Assume Instead we have a function $g(x)$ that does not have Lipschitz continuous gradient nor is strongly convex but we know its gradient $\nabla g(x)$ and that it has a (unique) minimum in $x^*$.
Could we perform gradient descent successfully utilizing as a gradient $h(x) \nabla g(x)$, where $h(x)$ is a function that shares the support of $g(x)$ and is s.t. $h(x^*) \nabla g(x^*) = 0$ (only at $x^*$) and
$$ 0 <\ell \le \nabla (h(x) \nabla g(x)) \le L ,$$
instead of just $\nabla g(x)$.
That is utilizing as an iterative optimization scheme
$$ x_{k+1} = x_k + \alpha h(x_k) \nabla g(x_k) $$
where $\alpha < 2 / L$ instead of
$$ x_{k+1} = x_k + \alpha \nabla g(x_k) $$
I do know believe we can find such a function $h$ to make $h(x)\nabla g(x)$ be a gradient of a strongly convex function. Here's my argument.

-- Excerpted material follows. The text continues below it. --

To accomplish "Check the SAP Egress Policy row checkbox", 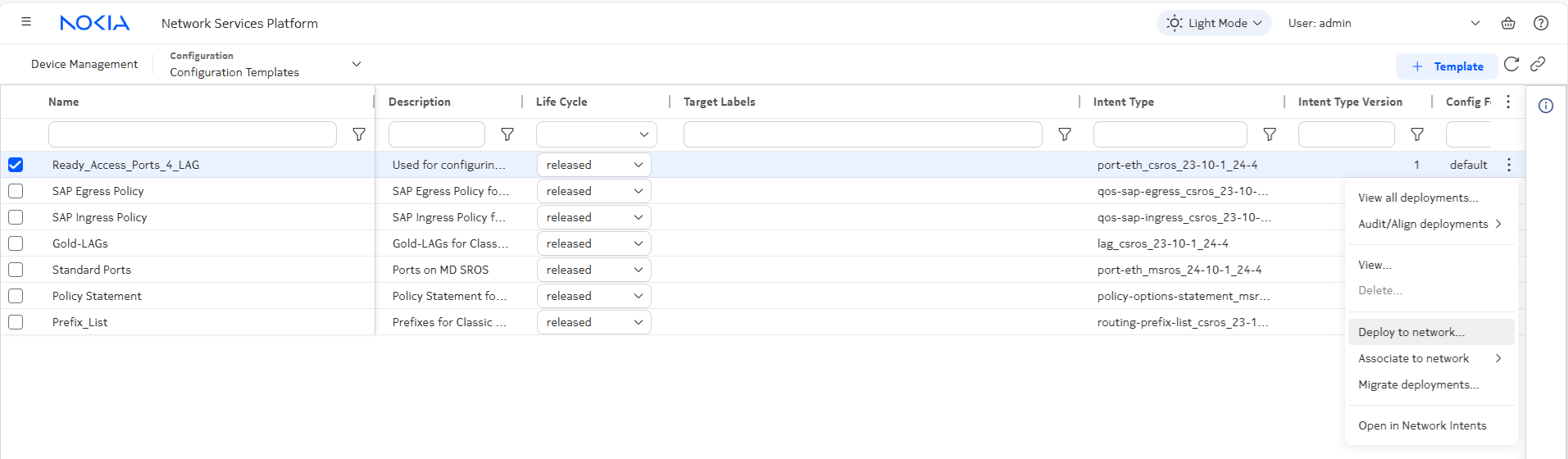I will (x=16, y=191).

We can find an optimization problem which is not possible to solve. For examples, solving an optimization problem minimizing a general $10$th-order polynomial with $10$ variables is impossible. We know that it has (unique) global optimum $x^\ast$, but do not know how to solve it (in a reasonable amount of time). If we COULD find such $h(x)$, the original problem $g(x)$ WOULD be solvable, which is a contradiction!